[begin Passage shown]

The order sought on that occasion was granted. The application now
comes before me for the hearing
of part B. When the matter was
called, counsel for the applicant informed me that matters relating
to part A had been resolved
and furthermore that in regard to part B,
the applicant would only be seeking an order in terms of prayers 1
and 4. The effect
of this is that no relief would be sought against
the first respondent.
2.
Counsel
for the first respondent confirmed that the applicant would seek no
relief against his client and that each party would
bare its own
costs.
3.
The
relief sought against the second respondent is:
"1. The
decision taken by the 2
nd
Respondent, Best Advice
Financial Services (Pty) Ltd, to debar the Applicant in terms of
Section 14(1)
of the
Financial Advisory and Intermediary Services Act
37 of 2002
, is reviewed and set aside;"
And
"4.
The 2
nd
Respondent pay the costs of this Application"
4.
The
facts in this application are largely common cause and uncontentious.
The applicant has worked in the financial services sector
since 1990
and began working for the second respondent as an agent from 2004 and
earned commission. The second respondent conducts
its business in
Mbombela in the Mpumalanga Province. The applicant although living in
Bloemfontein in the Free State Province from
2012 would travel to
White River in that province to service clients there as and when
necessary.
5.
The
present dispute has its origin in a meeting that the applicant was
invited to at the offices of the second respondent on 14
December
2017. The subject line of the email dated 13 December 2017 which
called for the meeting stated that the applicant “was
to make
herself available for an appointment at the offices of BAFS in terms
of
Sections 6
and
14
of FAIS
[1]
”
and the purpose of the meeting was to "discuss the circumstances
surrounding the current professional liability insurance
claim as
well as to investigate the complaints received from Mrs. V Leach
[2]
6.
The
applicant attended the meeting. The meeting was recorded and the
transcript forms part of the record. The meeting was attended
by the
applicant and Leon Ferreira and Jacobus (Kobus) Janse van Rensburg.

[end Passage shown]

### Problems and tasks:
A. According to the judgment excerpt, since what year has the applicant worked in the financial services sector?
B. Reproduce word for word the part of the judgment excerpt that begins at the words "and the purpose" and stops after "Janse van Rensburg.".

[begin Information supplied]

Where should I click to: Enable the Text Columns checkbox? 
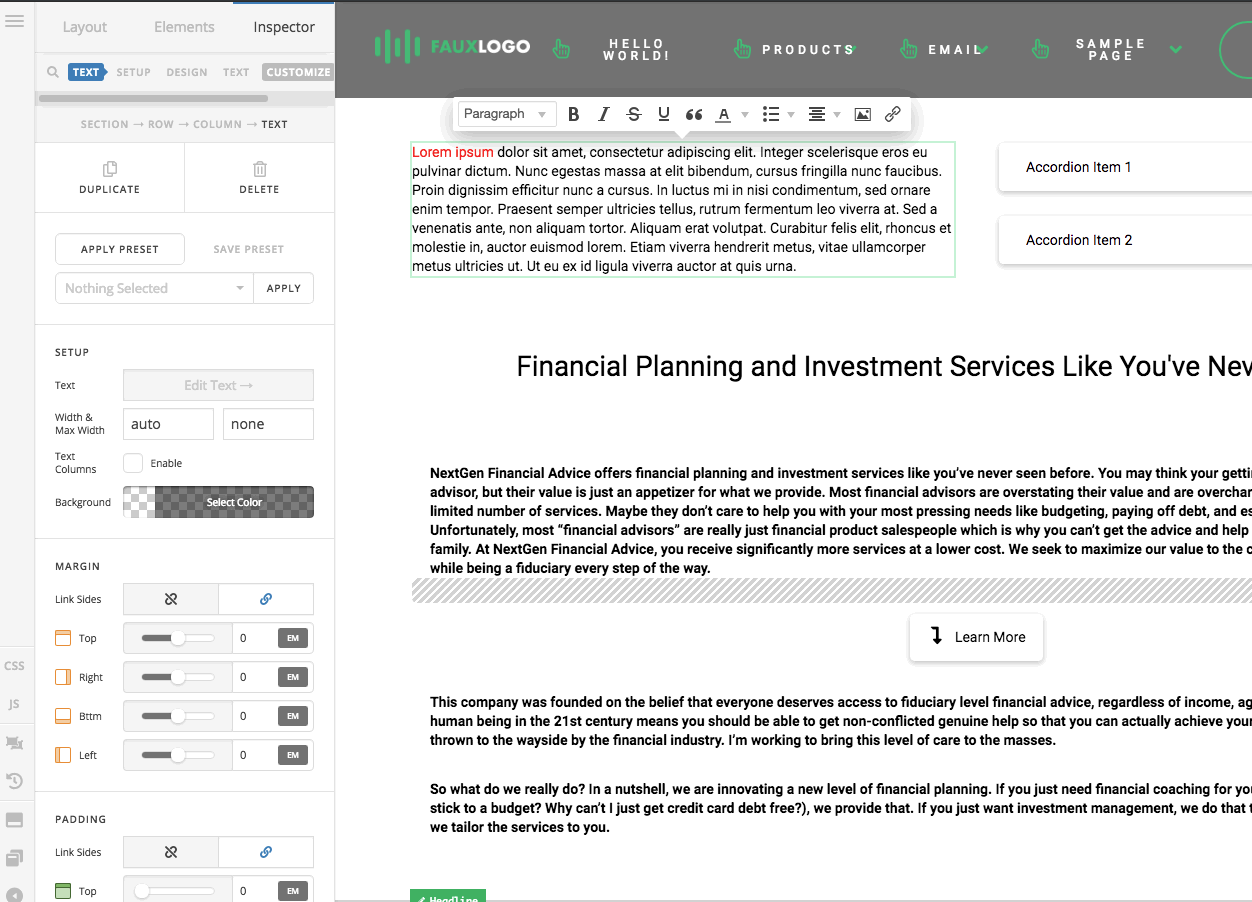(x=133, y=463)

[end Information supplied]

### Responses per task:
A. Since 1990.

B.
and the purpose of the meeting was to "discuss the circumstances
surrounding the current professional liability insurance
claim as
well as to investigate the complaints received from Mrs. V Leach
[2]
6.
The
applicant attended the meeting. The meeting was recorded and the
transcript forms part of the record. The meeting was attended
by the
applicant and Leon Ferreira and Jacobus (Kobus) Janse van Rensburg.